Should you however feel pain during a game, the first thing to do is to ice the affected muscle. And remember that if swelling occurs, that is the sign to stop the activity and seek medical help.

Badminton in the Philippines Today: A Brief Report

Written by Asuncion Badminton Center on . Posted in BX Magazine

by: Amelita “Ming” Ramos

First, I would like to congratulate BX Magazine for this worthy publication project.

Over the years of my being president of the Philippine Badminton Association, badminton has grown and developed into becoming the most played and loved by Filipinos of all walks of life. However, my vision is not merely to popularize it in the country because I believe that it is one where Filipinos can truly excel and become world-class someday. Thus, I’ll continue to work hard to make this vision a reality. In fact, today, badminton is considered not just as a social sport but one that has reached another level – way beyond where it was during the previous decades.

A manifestation of this is the emergence of very young players with outstanding skills as seen during the Ming Ramos Youth Camp 2008 sponsored by Astec last September 26-27 and October 4-5. I’m truly happy to have seen children as young as 10 years old showcase their exceptional talents, hitting the shuttlecock just like grizzled veterans. Moreover, competitive tournaments with high cash prizes are also held not only in Manila but also in major cities in the provinces.

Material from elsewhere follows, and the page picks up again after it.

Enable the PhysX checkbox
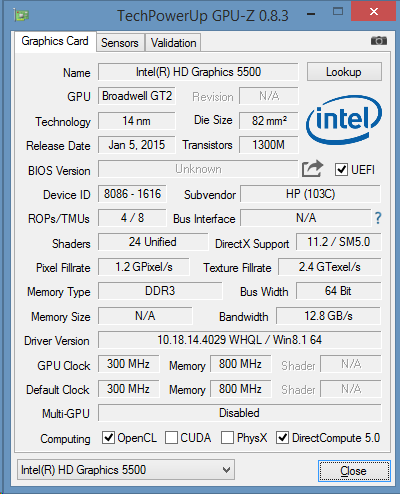The width and height of the screenshot is (400, 494). coord(227,437)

Schools and universities all over the country are now doing their best to raise their teams competitiveness for their respective athletic association meets. And many badminton aficionado parents have shown their unqualified support by sending their children to foreign training centers to further hone their craft.

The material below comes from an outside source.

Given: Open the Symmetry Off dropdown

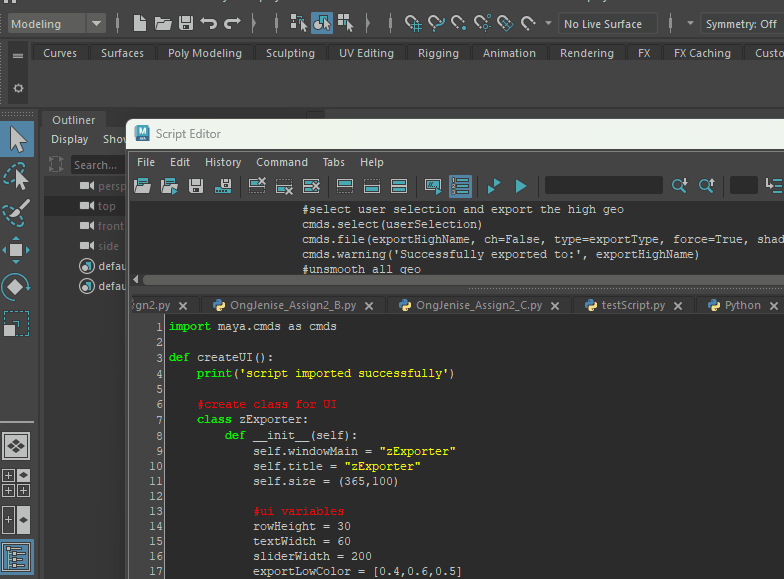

The association has likewise taken a big move to strengthen the national team, in line with the policy of the Philippine Sports Commission to rationalize the policies for national athletes and coaches, which resulted in the reduction of the number of national players to 50 percent – from 20 to 10. But we appealed to PSC to increase the number of players of the national team to 16.

Furthermore, to select the best young players who can be trained to become world-class athletes, we conducted a national team selection last August 8-10 at the Rizal Memorial Sports Complex Badminton Hall. Current members of the national team and the best players from different clubs in Metro Manila and the provinces were invited to participate. The selection was done in a round-robin system with qualifying and final rounds to determine the top three in both the men’s and women’s singles and the top two in the men’s and women’s doubles.

A total of 83 players took part: 29 in men’s singles, 14 in women’s singles, 12 in men’s doubles and 8 in women’s doubles. The aspirants gave their best and great matches were witnessed; In the end, the best and the strongest emerged.

Those who qualified to national men’s team were: Antonio Benjamin Gadi, Ralph Ian Mendez and Jobett Hereli Co in singles; Andrei Babad, Mark Alvin Natividad, Roy Callanta and Raphael Sanchez in doubles; plus Kennevic Asuncion who completed the team.

The national women’s team now consists of Karyn Cecilia Velez, Malvinne Ann Venice Alcala and Gelita Castilo in singles; and Racquel Guerrero, Rachel Guerrero, Chona Medina and Cha Decatoria in doubles and Kennie Asuncion for the Mixed Doubles.

We also hired a foreign coach to assist us in making our dream reachable. With the expertise and experience of coach Indra Setiawan, a certified coach of the Indonesia Badminton Association who also has had a coaching stint in Japan, we hope to make our players competitive at the world-class standard.

We therefore encourage the players to work hard and give their best to achieve our goal. The association, with the help of the Philippine Sports Commission, will use all its resources to support the team.

Our objective won’t be possible without the support of our partners – the clubs, the players, the coaches, the technical officials, the tournament organizers, the suppliers, the parents and the badminton fans. Let us work altogether and set aside our differences and step forward towards achieving our goal of bringing our sport to greater heights.